I don’t recall my mother ever coming into my room at bedtime for anything other than to tell me to put the book down and go to sleep. My dad didn’t even come in to do that. Nope, I never heard: “Did you brush your teeth? Did you go to the bathroom? Did you say your prayers? I wasn’t subjected to any of those ridiculous practices. To this day, I don’t know if my brothers were either because they slept near mom and dad; I didn’t have to.
I was lonely at times, but I had my good friend Teddy with me. Yep, you guessed it, I had a real Teddy Bear. Nana gave him to me, and I named him Teddy; I was talented even as a child. Nana told me that Teddy was named after President Theodore (Teddy) Roosevelt so I should be proud; I was, and still am.
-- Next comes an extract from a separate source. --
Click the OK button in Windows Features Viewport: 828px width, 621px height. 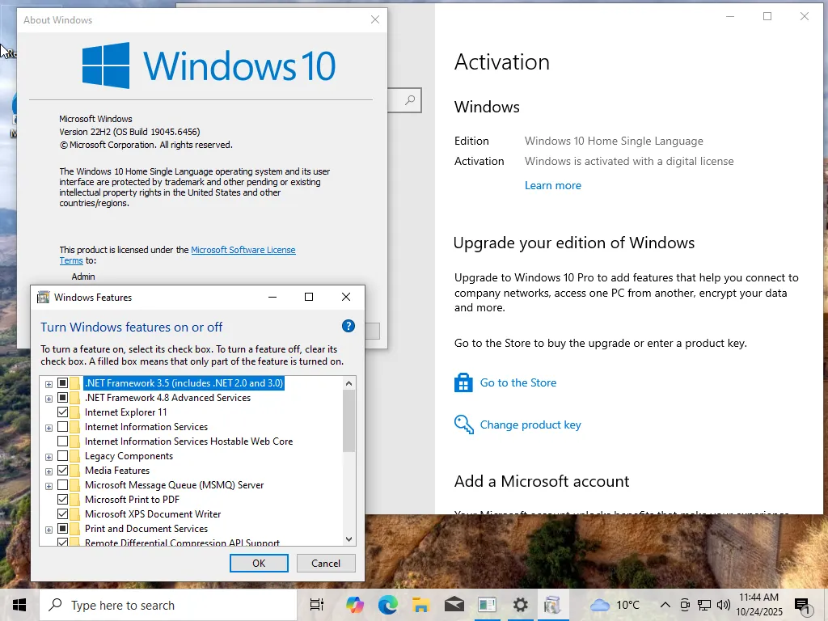pos(259,563)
I told Teddy everything – all my hidden stuff and more. Even things I tried talking to Nana about, but they might hurt her to know. I don’t know why I felt that way other than the fact that I never, ever wanted to hurt her in any way. I guess I was afraid of losing her love yet knew Teddy would always love me: he was the brother I never had.
For awhile, I wanted to call Nana and tell her everything, but I didn’t dare. Back in the 1950s, we didn’t have cell phones, and long distances calls were expensive. There was no way I could hide calling on our phone, and I didn’t have money to use the pay phone on the corner. I think I once tried to call her on the police call phone next to the pay phone, but the operator told me to hang up. It was ok though, I probably could not have heard Nana with all the buses and streetcars making noise. I liked the streetcars but the buses always coughed black, smelly smoke when they started to more.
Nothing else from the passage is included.